SISTINE CHAPEL, LAST JUDGMENT - TOUR

Audio File length: 3.12
Author: STEFANO ZUFFI E DAVIDE TORTORELLA
English / USA Language: English / USA

As you may have heard, Michelangelo gives the impression of adhering to some of the doctrines sustained by the Reformation of Martin Luther, here in the most sacred chapel of Catholicism. Take for example the severity of Christ the Judge, who is portrayed as young, athletic, beardless, and so full of energy that he creates a whirlwind of terror even in those closest to him, including the most important saints. Even the Madonna seems huddled up and frightened, while her son divides the blessed from the damned, heaven from hell, and angels from demons.

You are almost crushed by an awesome mass of almost entirely naked bodies suspended between Hell and Paradise, in a terrible chaos where, however, you can sense superior intelligence. If you compare them to the athletes Michelangelo painted in the same chapel thirty years ago, these naked figures have nothing heroic about them: they are shells of terrified, beaten, overwhelmed men who have been stupefied by the trumpets. In the infernal scenes you can easily recognize the influence of the Divine Comedy with two direct references to Dante's Hell. The first is Charon, the boatman who ferries the souls and beats those who linger with an oar, and the second is Minos, the hellish judge who wraps his long tail around the body of the damned to determine the extent of their punishment.

The man who had dominated nature with his intelligence, who believed in the ideals of justice and beauty, that strong and secure man that Michelangelo himself had exalted in the Ignudi of the vault, now seems emptied and crushed. Michelangelo seems to hide a desperate self-portrait in the sagging skin and figure of St. Bartholomew, completely conveying this sense of collapse of a world and a great ideal. The time of illusions has ended, and in fact the Italian Renaissance ends here.

 

FUN FACT: in the years following the famous Council of Trent, which marks the beginning of the Age of Counter-Reformation, the Last Judgment was at the center of heated controversy until it was decided to cover the "obscenity" with drapery, as the painting was light-years away from the "decoration" that an official and symbolic location like the Sistine Chapel required. The painter Daniele da Volterra, who was charged with the unpleasant task, was dubbed the "Braghettone"; braghi means pants in Italian, which is what he added by clothing the nude figures.

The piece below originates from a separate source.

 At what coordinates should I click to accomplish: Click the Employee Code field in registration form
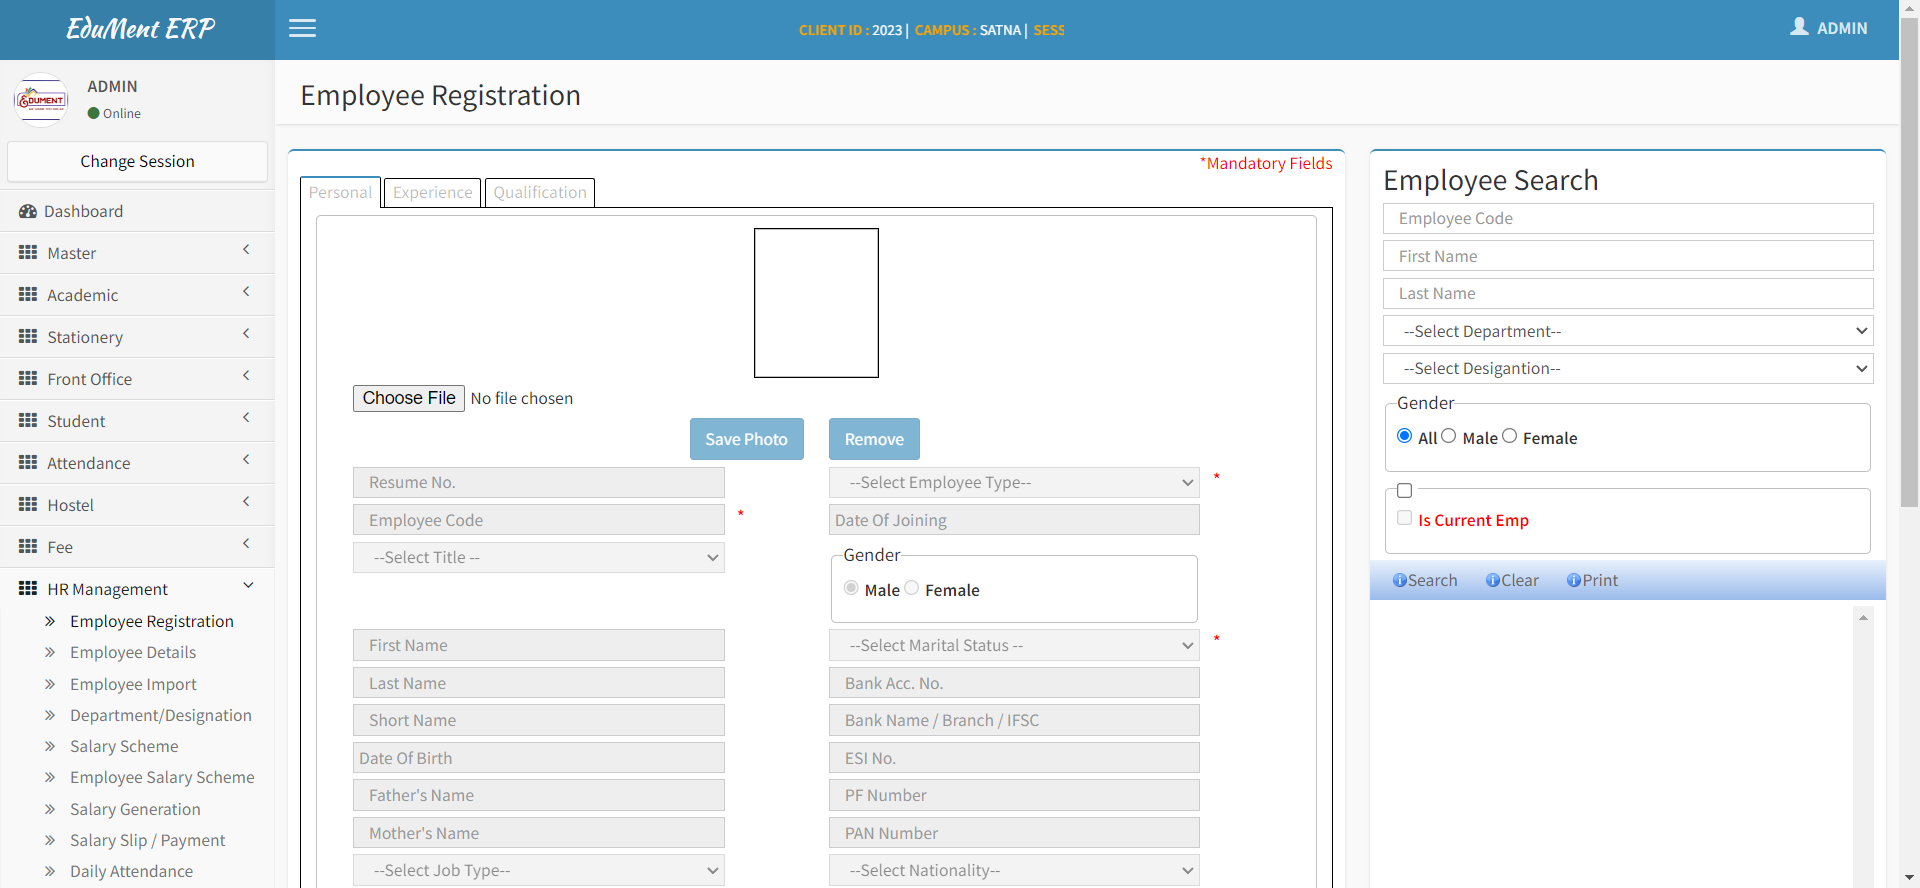click(x=538, y=521)
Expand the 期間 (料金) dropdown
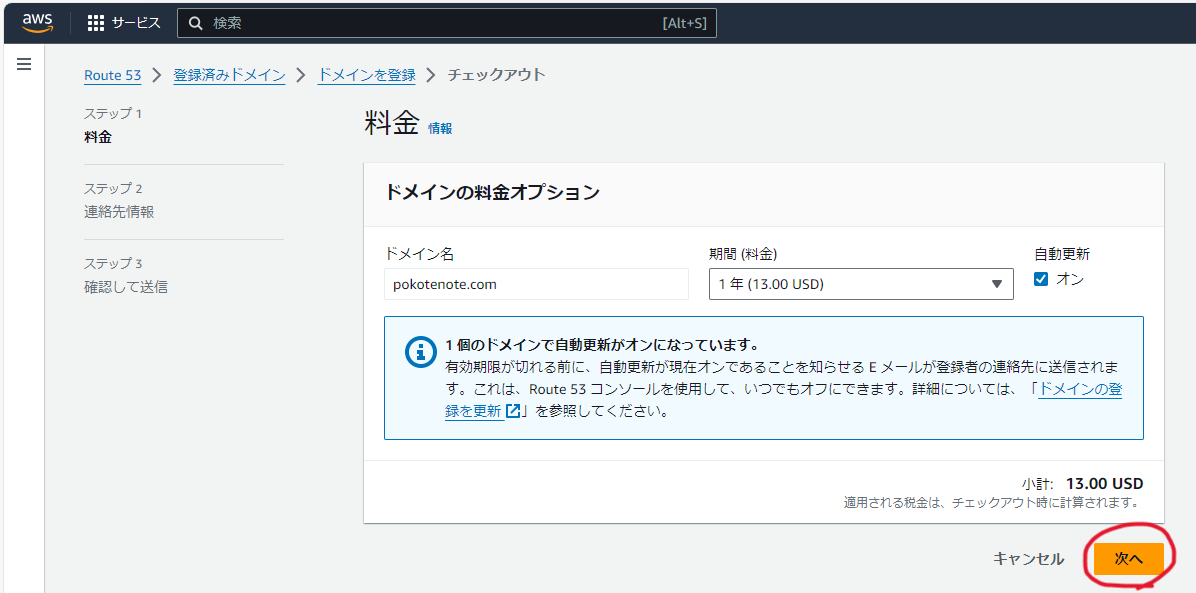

Less than a month later, Michelangelo died. In the second half of the last century, thanks to restorations, the added details and coverings were removed to give Michelangelo's figures back their integral, tragic, and extremely honest truth.

And with this we have finished our tour of the Sistine Chapel. MyWoWo thanks you for staying with us, and will see you at the next Wonder of the World!